In the late 1970s, the chicken company Mike Helgeson's grandfather founded faced two choices. The family-owned St. Cloud, Minnesota, enterprise could continue to compete in a middle market that was becoming crowded with chicken from low-cost producers. Or it could go after the higher-end market.
After much thought, the company decided to develop its own brand, Gold'n Plump, and position itself as the high-quality alternative to store brands and other low-priced options. "I think it's been successful," says Helgeson, CEO of Gold'n Plump Poultry Inc., of the strategy. "We've doubled [revenues] in the last five years."
Today, companies in a variety of industries are pondering similar choices, thanks to the growing influence of a concept called two-tier marketing. Its premise is that, beginning about the time Gold'n Plump was making its move in the late '70s, American society began separating itself into haves and have-nots.
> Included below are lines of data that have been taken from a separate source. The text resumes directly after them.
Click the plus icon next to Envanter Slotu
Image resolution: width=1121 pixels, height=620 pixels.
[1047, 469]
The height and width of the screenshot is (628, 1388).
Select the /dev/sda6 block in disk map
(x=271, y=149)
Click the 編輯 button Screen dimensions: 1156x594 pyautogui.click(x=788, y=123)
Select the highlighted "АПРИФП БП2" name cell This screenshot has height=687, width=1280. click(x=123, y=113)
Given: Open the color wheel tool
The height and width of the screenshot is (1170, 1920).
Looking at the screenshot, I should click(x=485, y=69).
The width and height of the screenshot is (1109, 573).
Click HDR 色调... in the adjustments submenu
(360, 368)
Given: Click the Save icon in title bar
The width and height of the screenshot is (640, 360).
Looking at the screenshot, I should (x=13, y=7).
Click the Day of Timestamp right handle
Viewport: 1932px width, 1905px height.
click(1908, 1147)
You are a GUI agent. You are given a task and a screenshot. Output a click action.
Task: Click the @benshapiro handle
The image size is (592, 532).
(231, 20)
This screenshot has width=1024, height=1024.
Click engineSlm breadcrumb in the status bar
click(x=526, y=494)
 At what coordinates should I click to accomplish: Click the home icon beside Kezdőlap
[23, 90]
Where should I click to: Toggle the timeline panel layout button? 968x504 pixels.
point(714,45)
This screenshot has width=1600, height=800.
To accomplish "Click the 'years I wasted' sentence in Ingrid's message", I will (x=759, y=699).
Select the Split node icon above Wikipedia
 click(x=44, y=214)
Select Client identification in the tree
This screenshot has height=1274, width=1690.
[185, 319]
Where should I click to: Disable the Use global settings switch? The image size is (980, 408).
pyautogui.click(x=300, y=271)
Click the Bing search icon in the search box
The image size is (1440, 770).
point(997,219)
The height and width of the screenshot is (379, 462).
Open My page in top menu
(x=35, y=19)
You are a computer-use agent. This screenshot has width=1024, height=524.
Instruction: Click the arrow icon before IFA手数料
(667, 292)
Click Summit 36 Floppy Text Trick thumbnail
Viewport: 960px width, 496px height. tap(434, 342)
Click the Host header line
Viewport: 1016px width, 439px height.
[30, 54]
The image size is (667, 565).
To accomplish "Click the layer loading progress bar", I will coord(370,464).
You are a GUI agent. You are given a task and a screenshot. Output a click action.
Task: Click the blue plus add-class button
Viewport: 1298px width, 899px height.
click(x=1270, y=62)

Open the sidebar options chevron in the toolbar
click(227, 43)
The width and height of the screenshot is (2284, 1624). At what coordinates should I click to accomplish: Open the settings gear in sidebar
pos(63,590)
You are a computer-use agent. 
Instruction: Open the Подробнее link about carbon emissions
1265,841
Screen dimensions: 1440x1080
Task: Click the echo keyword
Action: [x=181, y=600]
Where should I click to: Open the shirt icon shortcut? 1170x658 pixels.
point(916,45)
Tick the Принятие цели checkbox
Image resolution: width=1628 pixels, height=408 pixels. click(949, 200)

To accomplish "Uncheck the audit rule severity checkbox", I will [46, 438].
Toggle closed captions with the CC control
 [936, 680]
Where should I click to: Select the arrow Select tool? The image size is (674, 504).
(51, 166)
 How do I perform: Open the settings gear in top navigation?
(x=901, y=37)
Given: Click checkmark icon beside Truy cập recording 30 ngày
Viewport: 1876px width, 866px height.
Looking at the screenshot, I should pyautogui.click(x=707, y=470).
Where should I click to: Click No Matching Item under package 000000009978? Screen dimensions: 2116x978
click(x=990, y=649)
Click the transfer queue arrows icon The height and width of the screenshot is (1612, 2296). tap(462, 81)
At the same time, the middle class--long the growth engine of mass marketers of all stripes--was becoming less influential.
For marketers in search of large and growing markets, this usually means deciding whether to shoot for the upper tier, the lower tier--or both. "Any company that used to be in the middle has to go in one direction or the other," says Paul Leinberger, senior vice president with market research firm Roper Starch Worldwide Inc. in Newport Beach, California.
"Does it mean the end of mass marketing?" asks Myra Stark, director of knowledge management for Saatchi & Saatchi Advertising Worldwide in New York City. "You could make a good argument that it does."